The Union submitted that the award was applied to all other Civil and Public Servants at the appropriate level with effect from September 2007. Sanction for the cohort of workers covered by this claim was granted by the Department of Finance in April 2008. In 2011 the Labour Court issued a recommendation to the effect that the first phase of the award should be paid. However, that recommendation was not implemented by the Employer. While the employer seeks to rely on the FEMPI No.2 Act the Union does not accept that this presents a barrier to retrospective payment of the award. This was accepted by the HSE in its own submission to the Department of Health in 2015 while seeking payment of the award. In any event FEMPI N0.2 Act section 6 provides for exemption in certain circumstances. The Union notes that in LC22454 Area Directors of Nursing in Mental Health Services no barrier was raised to the payment of ten years retrospection during period that FEMPI applied. The Union on behalf of its members is seeking full retrospection to the effective date of September 2007.
The Employer submitted that the increases awarded to this cohort of health sector staff were not paid because the requisite sanction never issued reflecting the significant economic downturn which occurred in 2008 and the subsequent introduction of FEMPI legislation. Labour Court recommendation LCR 19986 in January 2011 could not be progressed because of FEMPI. In early 2023 management advised Forsa that this issue could only be progressed in the broader context of Public Sector pay negotiations.
Following a conciliation at the WRC on June 4, 2024, the WRC recorded the following agreement between the parties “The terms of Report 42 to be implemented for those affected from 1 June 2024.” The Employer set out the challenges the FEMPI legislation raised for it and noted that in a letter dated 7 January 2025, the Court determined that it did not have jurisdiction to make a legal decision determining whether the FEMPI Act prohibits retrospection to any date prior to 1 July 2021.
The parties could not agree on the impact or otherwise of FEMPI to retrospection prior to that date.

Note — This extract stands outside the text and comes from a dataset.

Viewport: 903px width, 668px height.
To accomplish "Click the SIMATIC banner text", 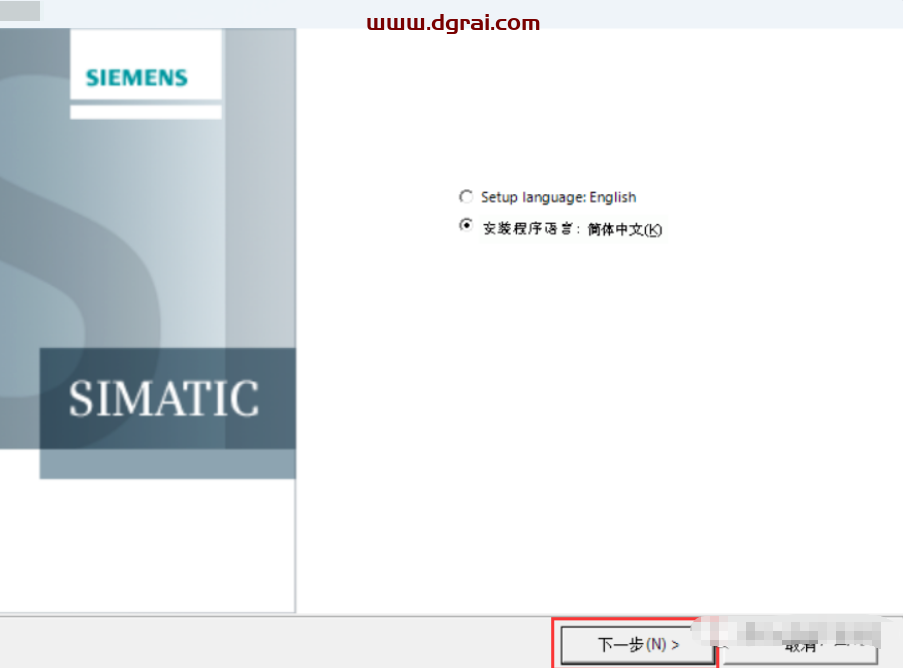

All individuals with an entitlement have benefited from the salary enhancement since 1 June 2024. The Employer at this stage has no approval to apply the revised rates any earlier than 1 June 2024. Management noted that in terms of precedent cases the Court has awarded three years retrospection in LCR 22718 and in LCR 22970, 2.5 years retrospection. It is the Employers position that the Unions claim for retrospection back to 2007 is without merit.
The Court having considered the submissions of the parties and the unique circumstances of this case (it has run for 18 years), including the differing positions in respect of the impact of the FEMPI legislation on retrospection, recommends that retrospection should be paid to 1 July 2021.
The Court so recommends.
| Signed on behalf of the Labour Court | |
Louise O'Donnell | |
| AR | ______________________ |
| 2 October 2025 | Deputy Chairman |
NOTE
Enquiries concerning this Decision should be addressed to Mr Aidan Ralph, Court Secretary.